• What this exercise asks:
A. Transcribe the portion of the post on forgiveness that opens with "The point is, you" and closes with "it and persists.".
B. In the post on forgiveness, how far in the past is the toxic acquaintance the writer describes?
C. Resume the post on forgiveness after its final sentence and carry it forward in the same voice.

• Text for analysis:

--*--

Been thinking a lot lately about forgiveness.
Now the usual sequence with this virtue, most of us have been told, is to “forgive and forget.” That’s what God does, according to scripture:
“Come now, and let us reason together,” says the Lord, “Though your sins are like scarlet, they shall be as white as snow; though they are red like crimson, they shall be as wool.” (Isaiah 1:18 NKJV)
“For as the heavens are high above the earth, so great is His mercy toward those who fear Him; as far as the east is from the west, so far has He removed our transgressions from us.” (Psalm 103:11-12)
Well, in case you had doubts, let me state this plainly, from personal experience: We humans are not God.
We can’t forget, short of electroshock therapy and/or a lobotomy, or some amnesia-producing head trauma. (Put down the hammer; I’m not suggesting any of those things).
We can forgive.
Usually, it’s a relatively simple proposition. You’re hurt, offended, maligned, etc., the person says they are sorry, you forgive them and move on.
Trust may eventually be rebuilt, or perhaps not. Relationships healed, or not.
The point is, you give up your perceived “rights” to revenge/punishment, and the miracle occurs – your spirit feels lighter for having left the anger on the trail of life behind you.
It’s tougher, though, when the offender doesn’t see his or her wrongdoing. Tougher still, when he or she delights in it and persists.
I know something of this. A toxic acquaintance from my past, though nearly two decades removed, periodically pops up to plague me through anonymous attacks. The litany of malevolent actions by this person toward me could fill a book. Even leaving the work setting we shared did not severe his personal hatred for me, nor his periodic, efforts to hurt me. Finally exposed, he remained gleefully, if pitifully, determined to continue.

--*--

• Exercise data:
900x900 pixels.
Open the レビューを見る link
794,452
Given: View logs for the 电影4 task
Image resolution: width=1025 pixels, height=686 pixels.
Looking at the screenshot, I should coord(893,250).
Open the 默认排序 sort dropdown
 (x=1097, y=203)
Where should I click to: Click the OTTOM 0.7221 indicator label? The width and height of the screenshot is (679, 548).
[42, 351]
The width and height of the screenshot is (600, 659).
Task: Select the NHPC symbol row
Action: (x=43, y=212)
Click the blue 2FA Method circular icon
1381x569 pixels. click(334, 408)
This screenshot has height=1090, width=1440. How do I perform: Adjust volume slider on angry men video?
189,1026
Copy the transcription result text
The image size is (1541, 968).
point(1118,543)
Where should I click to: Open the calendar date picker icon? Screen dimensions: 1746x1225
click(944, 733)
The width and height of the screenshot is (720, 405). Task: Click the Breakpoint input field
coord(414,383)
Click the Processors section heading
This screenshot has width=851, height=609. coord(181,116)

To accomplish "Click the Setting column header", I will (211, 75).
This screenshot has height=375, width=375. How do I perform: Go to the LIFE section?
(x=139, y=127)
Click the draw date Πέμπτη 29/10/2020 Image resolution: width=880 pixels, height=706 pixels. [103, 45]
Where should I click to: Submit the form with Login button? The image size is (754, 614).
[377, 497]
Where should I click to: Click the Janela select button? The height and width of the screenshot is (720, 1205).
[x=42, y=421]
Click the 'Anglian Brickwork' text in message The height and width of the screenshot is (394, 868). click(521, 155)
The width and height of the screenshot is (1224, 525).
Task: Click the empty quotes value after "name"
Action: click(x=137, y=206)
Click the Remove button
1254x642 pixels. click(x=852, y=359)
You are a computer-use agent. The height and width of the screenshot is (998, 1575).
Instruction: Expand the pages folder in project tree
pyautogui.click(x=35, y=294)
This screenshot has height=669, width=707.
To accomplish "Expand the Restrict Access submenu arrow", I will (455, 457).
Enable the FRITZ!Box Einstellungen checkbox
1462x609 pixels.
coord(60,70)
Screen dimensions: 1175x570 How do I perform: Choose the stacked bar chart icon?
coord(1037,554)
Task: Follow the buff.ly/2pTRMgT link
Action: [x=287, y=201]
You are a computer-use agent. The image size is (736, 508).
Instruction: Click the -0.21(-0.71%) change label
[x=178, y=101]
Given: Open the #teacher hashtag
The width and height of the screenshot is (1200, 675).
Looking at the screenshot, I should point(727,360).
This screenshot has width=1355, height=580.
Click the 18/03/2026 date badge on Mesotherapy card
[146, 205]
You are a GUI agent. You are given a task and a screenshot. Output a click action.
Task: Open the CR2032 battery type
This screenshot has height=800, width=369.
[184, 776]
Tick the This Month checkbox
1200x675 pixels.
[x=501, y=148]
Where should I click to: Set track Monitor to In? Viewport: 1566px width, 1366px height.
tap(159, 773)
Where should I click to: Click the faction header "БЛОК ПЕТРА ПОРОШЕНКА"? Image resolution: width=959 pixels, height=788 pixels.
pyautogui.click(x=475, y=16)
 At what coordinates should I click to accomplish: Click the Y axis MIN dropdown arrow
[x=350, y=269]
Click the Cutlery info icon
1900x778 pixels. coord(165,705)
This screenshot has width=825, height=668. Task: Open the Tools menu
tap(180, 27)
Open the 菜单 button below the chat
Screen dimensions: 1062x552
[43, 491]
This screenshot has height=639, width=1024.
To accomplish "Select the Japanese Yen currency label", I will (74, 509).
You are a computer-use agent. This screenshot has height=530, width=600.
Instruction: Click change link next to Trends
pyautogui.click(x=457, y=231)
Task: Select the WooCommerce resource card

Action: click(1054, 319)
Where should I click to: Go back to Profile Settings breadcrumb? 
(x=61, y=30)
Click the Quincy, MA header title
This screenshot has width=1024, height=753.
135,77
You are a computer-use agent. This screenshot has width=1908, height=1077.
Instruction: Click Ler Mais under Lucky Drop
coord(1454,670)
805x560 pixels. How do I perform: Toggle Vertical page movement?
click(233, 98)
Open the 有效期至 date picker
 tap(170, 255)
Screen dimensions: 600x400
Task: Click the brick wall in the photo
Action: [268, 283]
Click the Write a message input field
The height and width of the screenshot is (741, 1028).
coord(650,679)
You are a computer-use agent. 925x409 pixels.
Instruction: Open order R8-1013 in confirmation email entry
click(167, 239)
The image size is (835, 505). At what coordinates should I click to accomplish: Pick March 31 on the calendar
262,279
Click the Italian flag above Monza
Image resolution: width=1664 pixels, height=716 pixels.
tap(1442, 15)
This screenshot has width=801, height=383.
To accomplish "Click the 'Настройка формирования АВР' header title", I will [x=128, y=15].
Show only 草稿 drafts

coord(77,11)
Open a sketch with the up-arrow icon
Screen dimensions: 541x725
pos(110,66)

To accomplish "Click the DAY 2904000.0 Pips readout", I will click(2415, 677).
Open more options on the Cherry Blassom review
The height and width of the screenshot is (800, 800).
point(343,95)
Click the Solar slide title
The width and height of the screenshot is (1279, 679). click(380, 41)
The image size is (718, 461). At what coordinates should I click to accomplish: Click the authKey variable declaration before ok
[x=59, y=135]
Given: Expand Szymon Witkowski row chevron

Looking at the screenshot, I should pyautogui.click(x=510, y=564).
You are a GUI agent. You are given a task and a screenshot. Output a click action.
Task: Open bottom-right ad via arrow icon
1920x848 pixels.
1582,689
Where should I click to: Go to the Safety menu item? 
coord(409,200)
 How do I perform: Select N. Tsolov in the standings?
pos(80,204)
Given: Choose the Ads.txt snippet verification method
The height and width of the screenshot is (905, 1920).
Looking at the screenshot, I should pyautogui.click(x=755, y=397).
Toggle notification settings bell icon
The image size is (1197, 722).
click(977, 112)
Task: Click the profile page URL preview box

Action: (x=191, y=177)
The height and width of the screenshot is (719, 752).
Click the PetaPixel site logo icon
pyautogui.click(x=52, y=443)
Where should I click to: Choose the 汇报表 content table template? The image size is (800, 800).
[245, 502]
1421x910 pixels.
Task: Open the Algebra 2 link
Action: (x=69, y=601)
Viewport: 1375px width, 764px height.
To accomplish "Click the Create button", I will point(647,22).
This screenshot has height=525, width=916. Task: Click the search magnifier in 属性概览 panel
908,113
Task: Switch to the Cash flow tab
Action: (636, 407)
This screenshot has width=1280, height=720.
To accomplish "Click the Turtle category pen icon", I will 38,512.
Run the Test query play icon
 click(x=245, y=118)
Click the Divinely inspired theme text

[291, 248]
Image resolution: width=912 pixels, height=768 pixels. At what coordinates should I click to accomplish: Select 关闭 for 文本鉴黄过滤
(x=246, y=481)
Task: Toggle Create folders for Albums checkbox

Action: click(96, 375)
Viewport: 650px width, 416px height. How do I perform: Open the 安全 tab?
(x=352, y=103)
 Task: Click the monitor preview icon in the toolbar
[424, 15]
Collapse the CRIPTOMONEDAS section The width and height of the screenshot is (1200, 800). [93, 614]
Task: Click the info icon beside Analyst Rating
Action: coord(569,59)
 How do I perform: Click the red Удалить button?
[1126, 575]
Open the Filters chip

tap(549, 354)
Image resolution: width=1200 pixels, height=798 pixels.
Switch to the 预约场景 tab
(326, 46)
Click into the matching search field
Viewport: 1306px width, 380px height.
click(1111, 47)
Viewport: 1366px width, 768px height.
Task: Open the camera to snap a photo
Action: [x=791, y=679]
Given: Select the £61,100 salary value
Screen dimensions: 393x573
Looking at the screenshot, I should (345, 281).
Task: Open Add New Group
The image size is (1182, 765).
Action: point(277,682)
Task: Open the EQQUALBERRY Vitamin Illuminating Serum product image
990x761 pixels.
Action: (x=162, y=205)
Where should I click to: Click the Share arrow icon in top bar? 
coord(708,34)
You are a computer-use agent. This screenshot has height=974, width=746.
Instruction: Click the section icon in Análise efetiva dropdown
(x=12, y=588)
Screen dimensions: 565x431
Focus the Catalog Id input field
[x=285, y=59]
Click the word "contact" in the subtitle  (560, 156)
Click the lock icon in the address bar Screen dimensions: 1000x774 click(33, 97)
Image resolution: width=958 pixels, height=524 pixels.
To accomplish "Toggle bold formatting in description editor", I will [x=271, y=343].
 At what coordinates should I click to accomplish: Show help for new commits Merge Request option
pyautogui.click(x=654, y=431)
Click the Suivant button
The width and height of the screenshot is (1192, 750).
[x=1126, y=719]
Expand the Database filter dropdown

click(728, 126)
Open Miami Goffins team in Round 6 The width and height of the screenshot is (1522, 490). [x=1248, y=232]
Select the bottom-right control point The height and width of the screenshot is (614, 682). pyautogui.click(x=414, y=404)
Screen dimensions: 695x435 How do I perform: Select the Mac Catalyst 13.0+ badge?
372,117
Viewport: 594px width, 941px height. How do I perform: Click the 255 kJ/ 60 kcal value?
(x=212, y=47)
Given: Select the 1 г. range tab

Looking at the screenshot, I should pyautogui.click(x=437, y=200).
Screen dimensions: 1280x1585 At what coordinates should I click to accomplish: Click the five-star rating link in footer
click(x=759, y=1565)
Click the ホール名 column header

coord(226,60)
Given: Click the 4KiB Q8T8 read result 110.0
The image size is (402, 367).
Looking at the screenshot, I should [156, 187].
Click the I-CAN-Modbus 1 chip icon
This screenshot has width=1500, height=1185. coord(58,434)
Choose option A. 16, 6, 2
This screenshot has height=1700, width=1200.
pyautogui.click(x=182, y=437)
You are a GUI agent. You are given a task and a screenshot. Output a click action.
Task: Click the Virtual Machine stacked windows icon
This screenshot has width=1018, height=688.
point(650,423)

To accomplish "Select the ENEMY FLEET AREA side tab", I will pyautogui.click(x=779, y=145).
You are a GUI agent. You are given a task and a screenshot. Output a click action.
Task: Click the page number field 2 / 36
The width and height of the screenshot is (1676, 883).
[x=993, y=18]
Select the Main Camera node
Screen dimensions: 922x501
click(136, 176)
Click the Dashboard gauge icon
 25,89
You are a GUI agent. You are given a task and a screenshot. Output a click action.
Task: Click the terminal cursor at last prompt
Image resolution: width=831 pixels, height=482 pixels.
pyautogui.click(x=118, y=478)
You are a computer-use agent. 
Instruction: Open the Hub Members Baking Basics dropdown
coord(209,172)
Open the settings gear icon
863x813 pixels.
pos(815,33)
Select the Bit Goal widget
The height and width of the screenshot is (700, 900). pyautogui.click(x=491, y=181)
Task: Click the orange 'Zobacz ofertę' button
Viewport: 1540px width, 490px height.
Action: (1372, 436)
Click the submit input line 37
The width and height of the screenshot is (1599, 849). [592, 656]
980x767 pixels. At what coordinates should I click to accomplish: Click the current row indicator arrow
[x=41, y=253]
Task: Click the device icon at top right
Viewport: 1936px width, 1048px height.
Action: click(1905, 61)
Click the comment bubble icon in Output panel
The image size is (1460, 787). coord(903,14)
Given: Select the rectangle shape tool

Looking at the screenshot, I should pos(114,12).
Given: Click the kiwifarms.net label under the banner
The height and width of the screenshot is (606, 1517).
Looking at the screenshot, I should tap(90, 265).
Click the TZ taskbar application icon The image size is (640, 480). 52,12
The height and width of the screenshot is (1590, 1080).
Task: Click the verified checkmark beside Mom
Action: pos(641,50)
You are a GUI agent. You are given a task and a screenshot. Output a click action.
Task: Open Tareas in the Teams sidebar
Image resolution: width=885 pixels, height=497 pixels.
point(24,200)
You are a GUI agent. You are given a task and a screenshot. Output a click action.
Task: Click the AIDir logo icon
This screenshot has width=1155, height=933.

--*--

• Responses by task:
A.
The point is, you give up your perceived “rights” to revenge/punishment, and the miracle occurs – your spirit feels lighter for having left the anger on the trail of life behind you.
It’s tougher, though, when the offender doesn’t see his or her wrongdoing. Tougher still, when he or she delights in it and persists.

B. Nearly two decades.

C.
Yet, I forgive him. Whenever the latest outrage surfaces, I am as human as anyone, angrily frustrated, marveling at the madness of it all. Then I remember my nemesis suffers from mental illness, disappointment over a shattered career, alcoholism and, I suspect, his own guilt.
I lift weights. I walk miles with the dogs. I pray. I forgive.
Sometimes, it is a daily exercise. Memories don’t go away. They will boil up from the depths unexpected. Burying them won’t do; forgiveness becomes an act of the will, every time, reinforced by the determination not to strike back in kind.
The hardest part? Having said the words, “I forgive,” to then pray for that person’s welfare; not pray for cosmic payback, but for his welfare and blessing.
It’s humbling, both as a spiritual exercise – and the realization that inside us all still resides the desire to strike back. Countering that is Christ’s command to unclench the fist.
After all, you cannot offer a handshake or a caress of comfort to anyone with a fist.